Work to be completed> Retype each line below precisely and omit all images.

▶

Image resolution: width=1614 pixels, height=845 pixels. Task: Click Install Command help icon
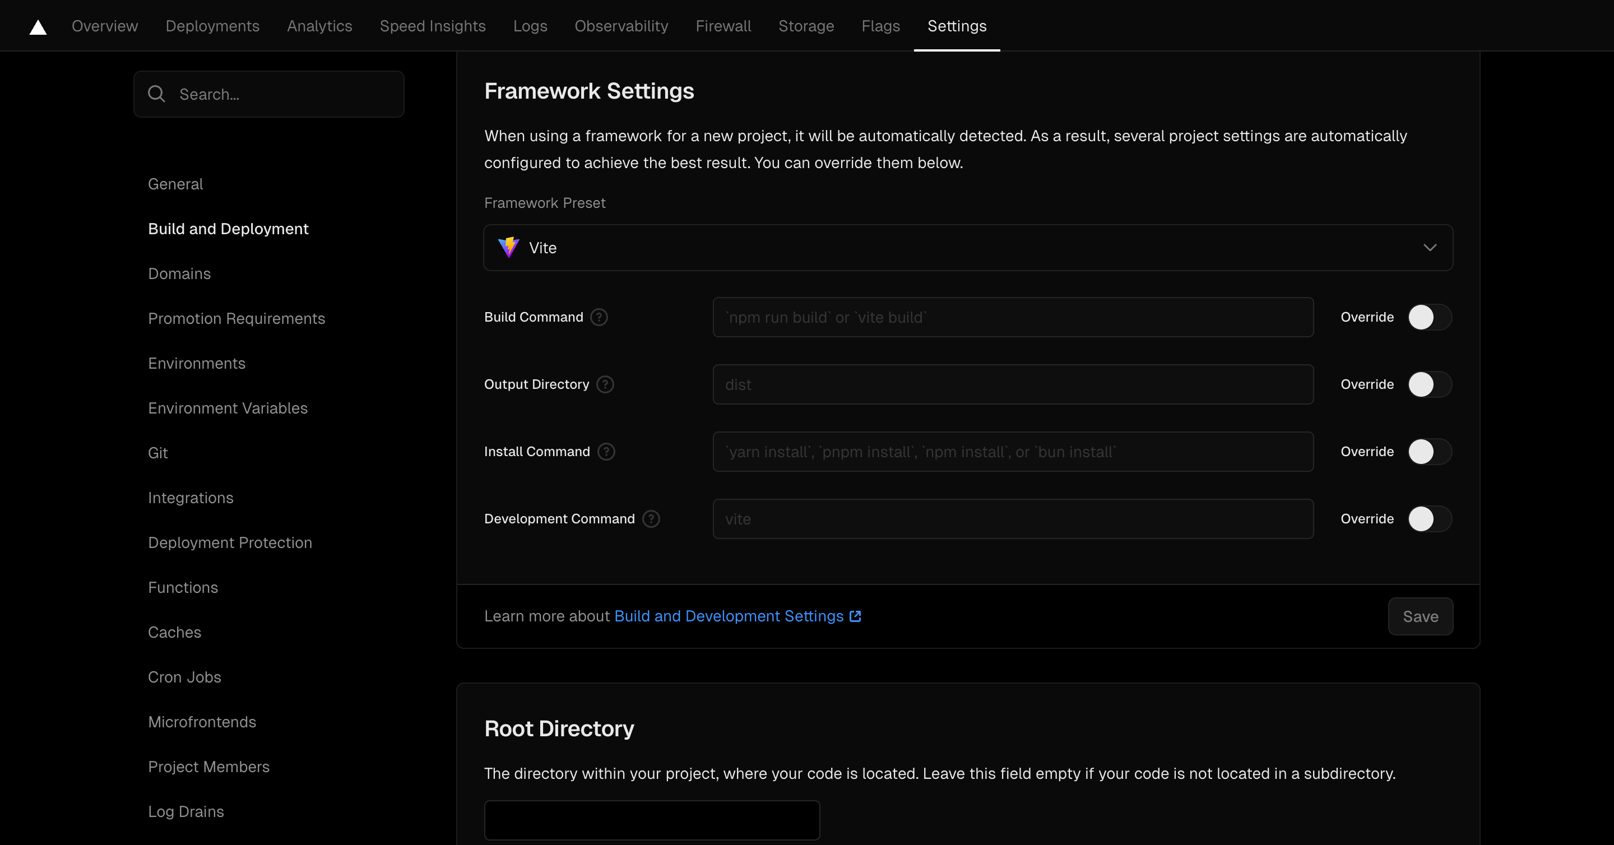click(606, 452)
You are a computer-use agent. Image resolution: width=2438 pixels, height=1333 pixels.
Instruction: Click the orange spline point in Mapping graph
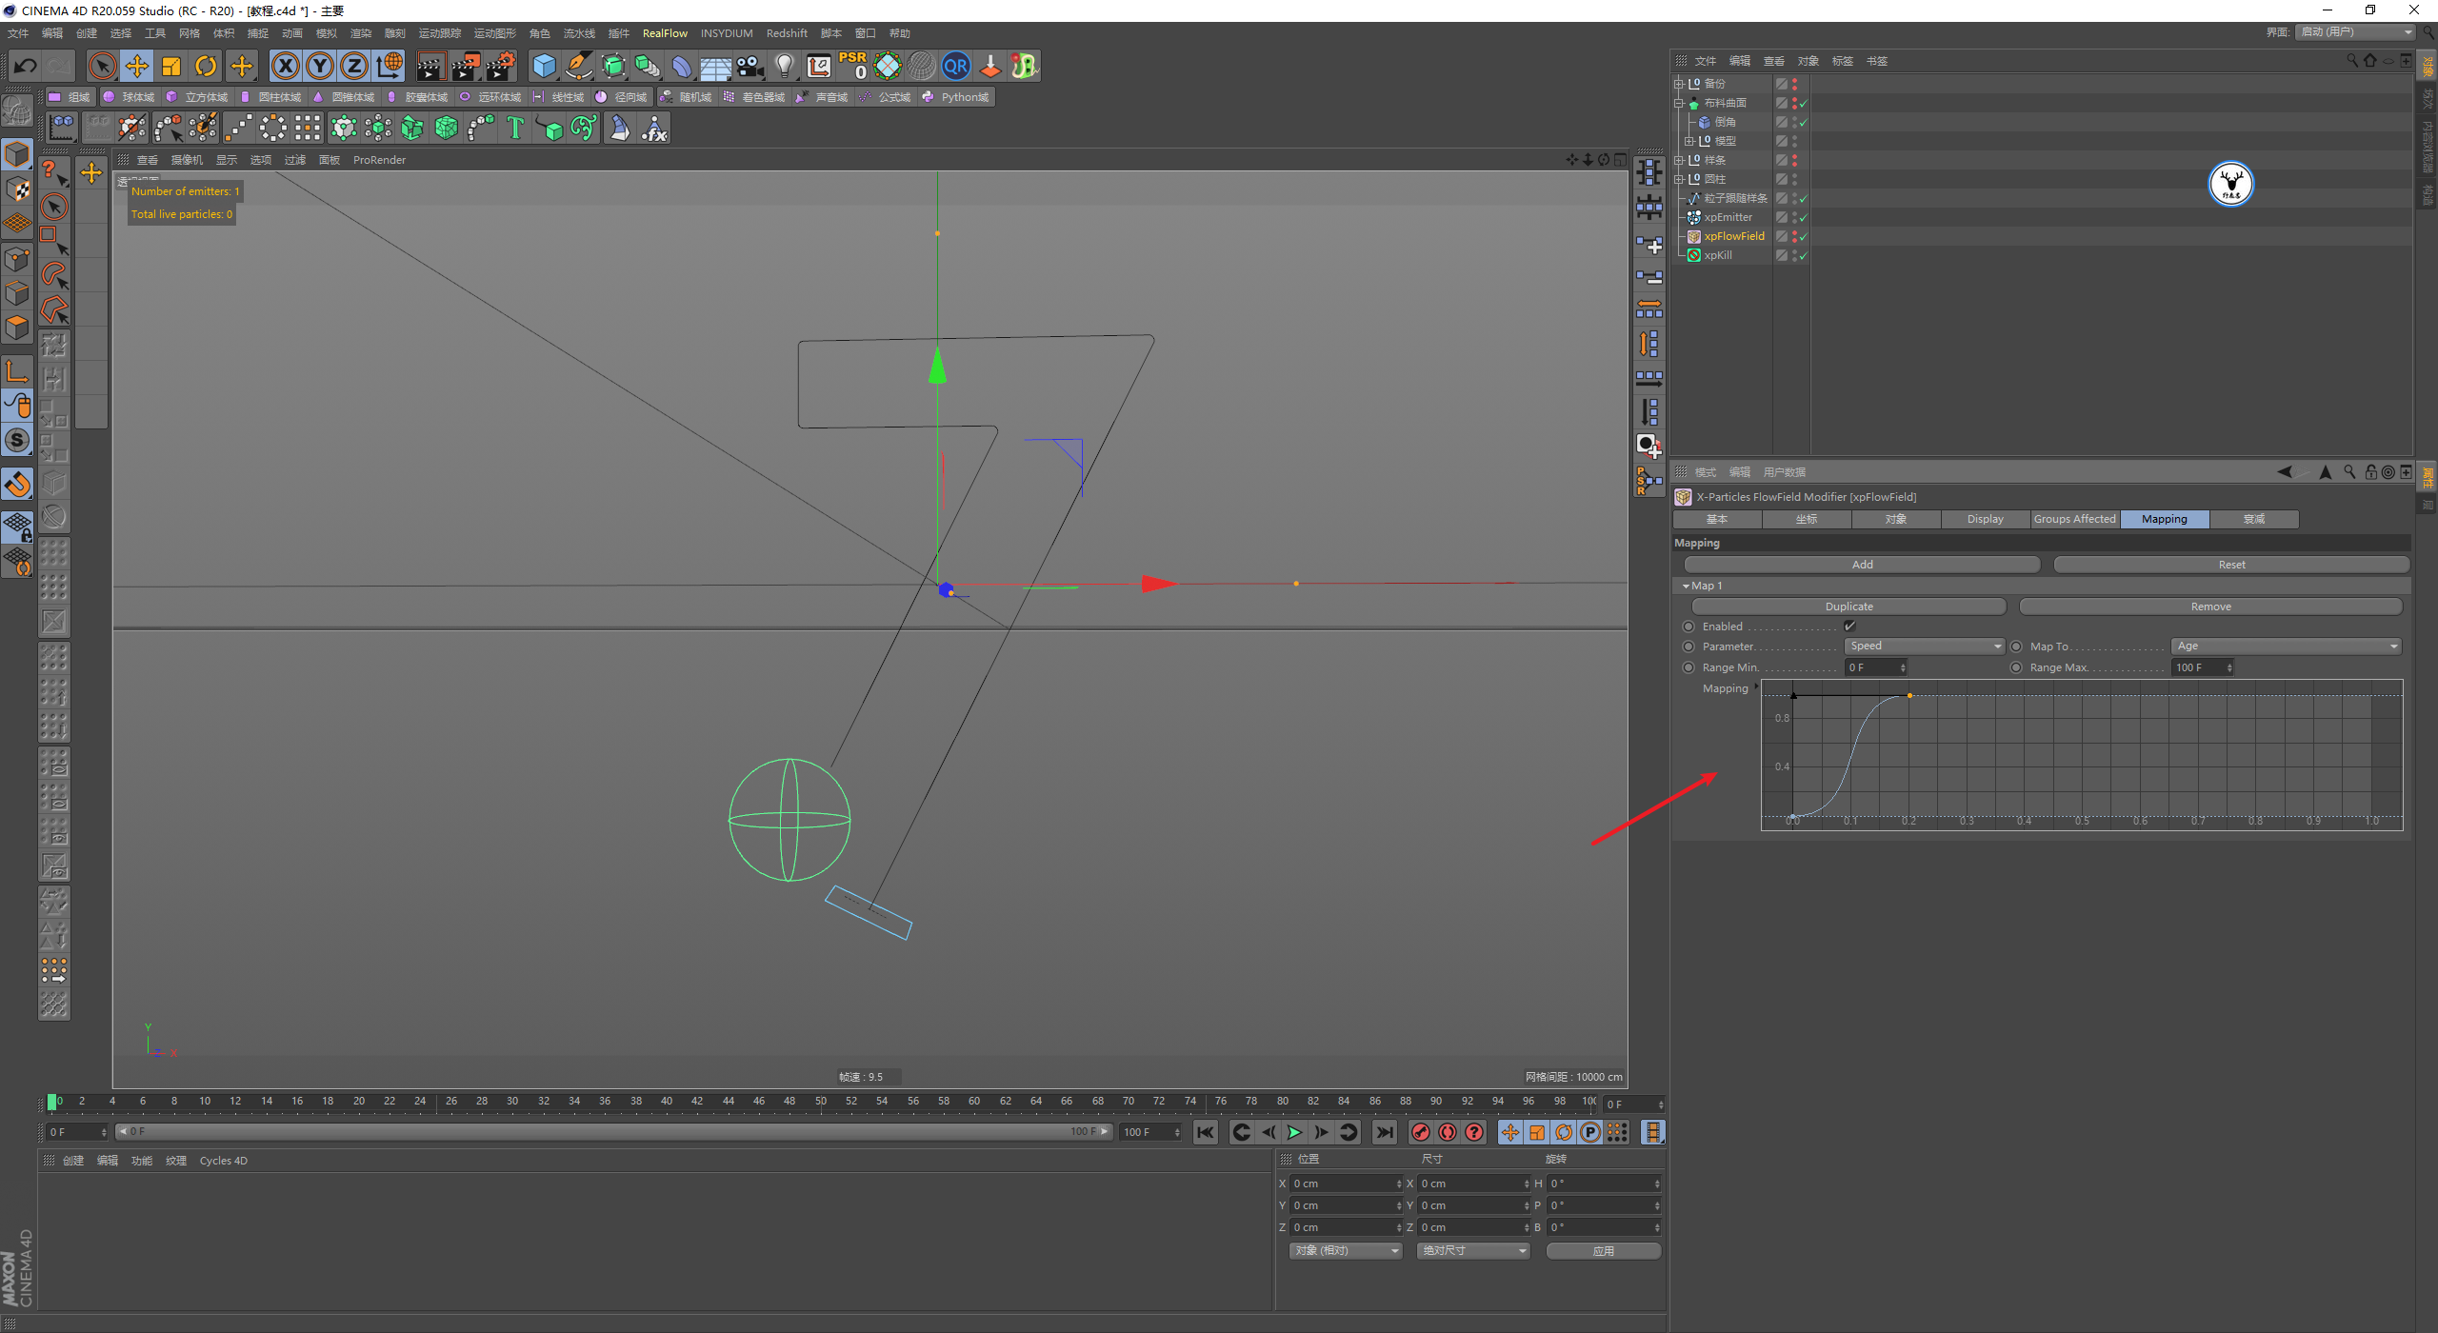point(1909,696)
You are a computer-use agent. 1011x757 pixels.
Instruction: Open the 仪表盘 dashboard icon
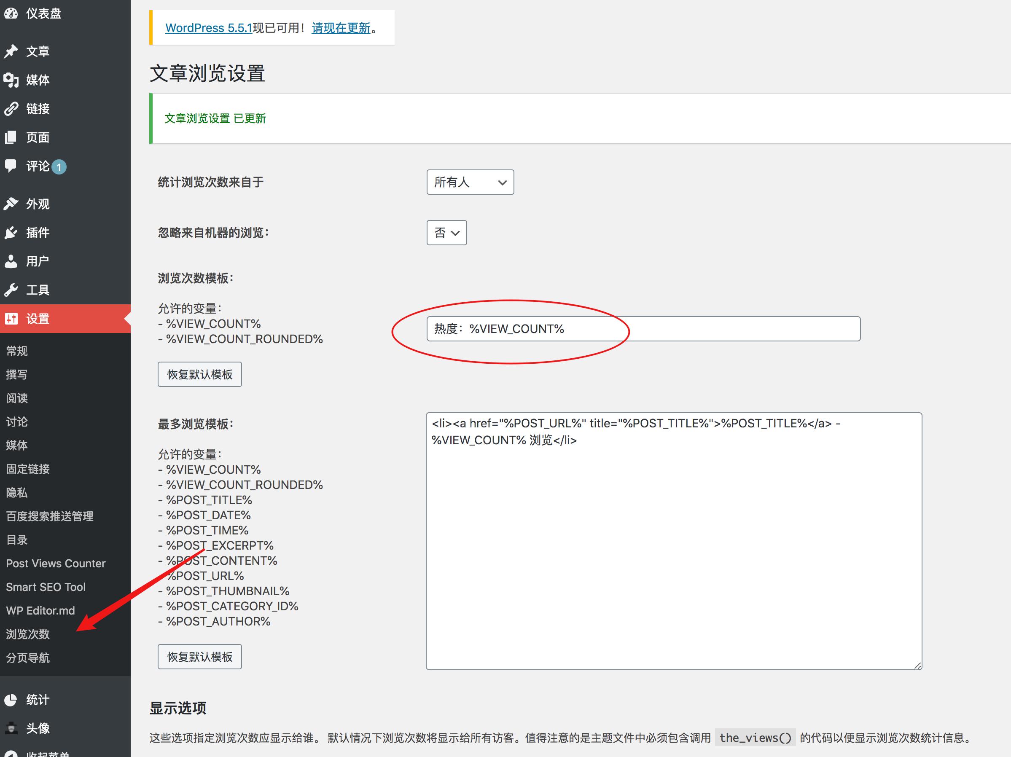tap(12, 14)
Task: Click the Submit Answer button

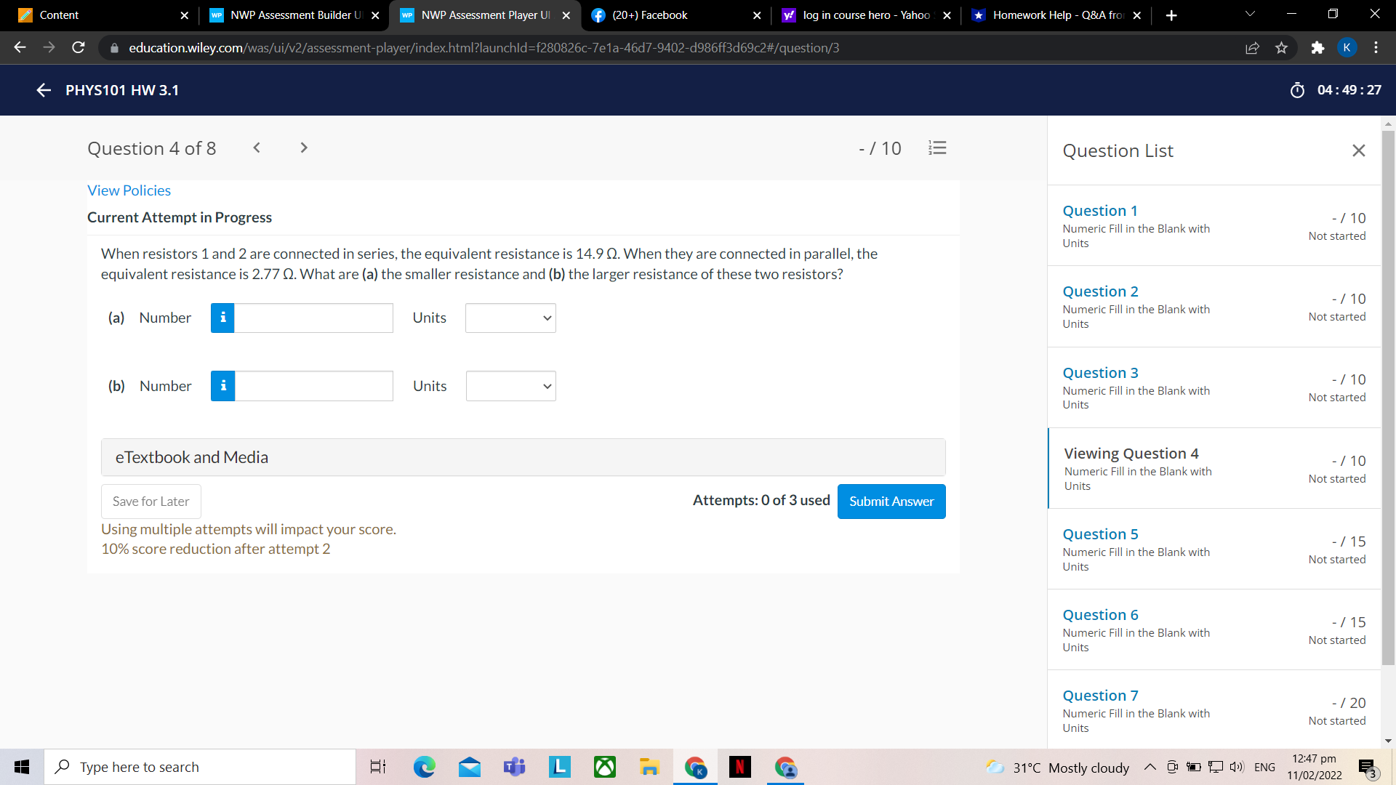Action: pos(891,502)
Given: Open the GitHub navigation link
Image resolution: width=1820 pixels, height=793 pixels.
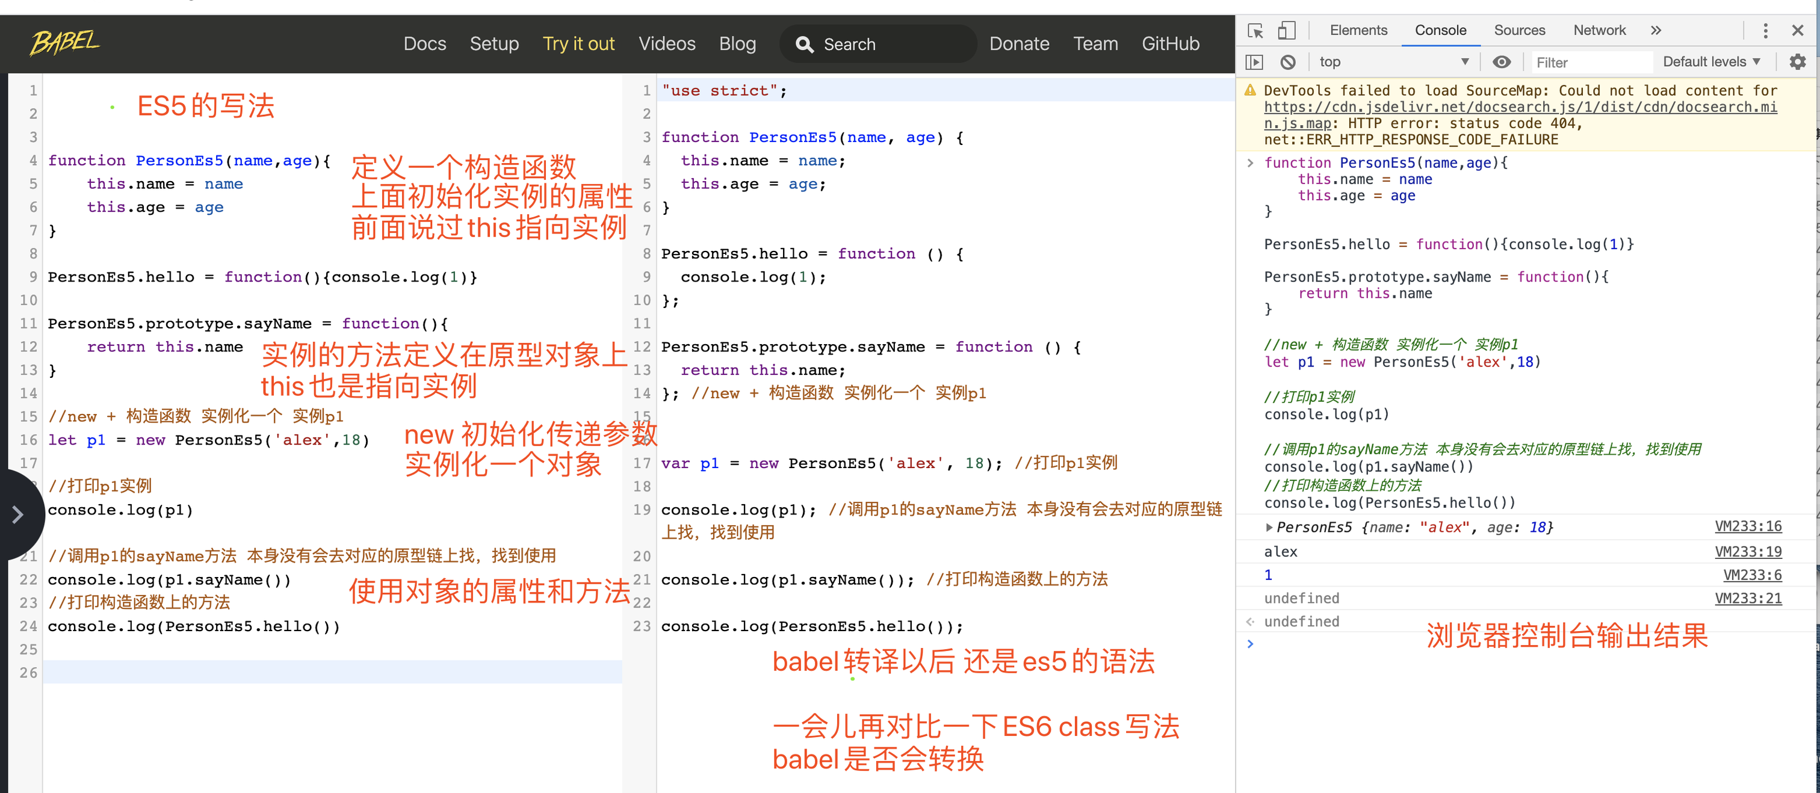Looking at the screenshot, I should pos(1170,44).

◀

Expected output>
Image resolution: width=1614 pixels, height=845 pixels. Task: Click Install Command help icon
click(606, 452)
You are a computer-use agent. Image resolution: width=2438 pixels, height=1333 pixels.
Instruction: Click the orange spline point in Mapping graph
point(1909,696)
You are a computer-use agent. 1011x757 pixels.
Instruction: Open the 仪表盘 dashboard icon
tap(12, 14)
Task: Click the Submit Answer button

Action: pos(891,502)
Given: Open the GitHub navigation link
Image resolution: width=1820 pixels, height=793 pixels.
Looking at the screenshot, I should pos(1170,44).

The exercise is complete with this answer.